He stirs but doesn’t rise and so you join him in the canopy, enjoying the crisp wind as it sings through the leaves. It’s not until you’re a mere malm away that you see the telltale curve of his tail, the way it winds preciously around the branch and how his ears wave back and forward in the language of dreams. 

It squeezes at your heart. And because he so rarely rests you turn to leave him to his nap, but your foot scrapes against bark brittle with overexposure to Light and you scrabble for an instant before finding a perch. The struggle is brief but noisy enough to wake your companion; you crouch on your branch with your own tail stiff in embarrassment, and his ears swivel forward before you’re pierced with a red gaze that slowly warms as it focuses. As he realises it is you.

“I’m sorry,” you plead, arms taut as your claws dig into the bark, “I didn’t actually mean to wake you.” 

G’raha beams, warm as the sun overhead. “Ah… of course it’s alright.”
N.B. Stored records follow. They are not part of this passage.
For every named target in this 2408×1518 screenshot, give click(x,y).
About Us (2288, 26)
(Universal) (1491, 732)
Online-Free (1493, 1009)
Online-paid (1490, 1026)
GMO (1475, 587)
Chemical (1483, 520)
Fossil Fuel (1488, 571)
You know he would forgive far greater sins of yours; he already has. But you still feel guilty and it must show on your features, because the Exarch straightens, moving to lean against the trunk of the tree. 
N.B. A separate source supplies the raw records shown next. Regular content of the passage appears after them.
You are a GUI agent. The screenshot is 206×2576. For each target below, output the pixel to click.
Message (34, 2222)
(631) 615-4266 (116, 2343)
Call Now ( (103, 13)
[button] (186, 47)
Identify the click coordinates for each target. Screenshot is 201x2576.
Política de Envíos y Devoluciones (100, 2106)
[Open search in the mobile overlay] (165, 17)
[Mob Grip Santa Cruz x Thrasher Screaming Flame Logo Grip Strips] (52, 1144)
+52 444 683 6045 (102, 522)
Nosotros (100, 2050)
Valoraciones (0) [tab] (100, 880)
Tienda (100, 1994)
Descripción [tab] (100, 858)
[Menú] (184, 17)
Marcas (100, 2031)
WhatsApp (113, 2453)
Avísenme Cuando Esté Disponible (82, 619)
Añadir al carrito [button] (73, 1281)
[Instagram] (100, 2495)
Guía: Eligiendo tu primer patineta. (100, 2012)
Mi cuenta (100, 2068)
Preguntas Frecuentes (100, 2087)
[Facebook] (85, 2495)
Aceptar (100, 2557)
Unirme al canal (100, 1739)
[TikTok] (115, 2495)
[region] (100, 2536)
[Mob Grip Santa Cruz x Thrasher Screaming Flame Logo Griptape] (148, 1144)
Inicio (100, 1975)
“I was dreaming of old times,” he explains, “and then I woke up and-”

Examining his crystal hand as though it will speak for him, he doesn’t answer right away, but you can read his body language well by now and joy wars with embarrassment in the lines of his shoulders. 

“Well, and then you were here,” G’raha says at length, voice catching just a little on the fond affection with which he graces your name. “And it was…ah. Suffice to say, I have not been disturbed.”

He looks truly pleased at your company, and so with an apologetic grin you relax onto your rump, tail curling reflexively around the branch. It’s a nice day, the kind that puts people in mind of distant childhood memories; you croon under your breath in gentle appreciation for the rare gift of calm. Barely a few notes pass through your lips before he joins you in melody, the rich syrup of his humming lifting and sending the song to the heavens. It’s a fishing ditty common on the shores of Ilsabard; you remember an aunt who hailed from there teaching kits the tune at her knee. 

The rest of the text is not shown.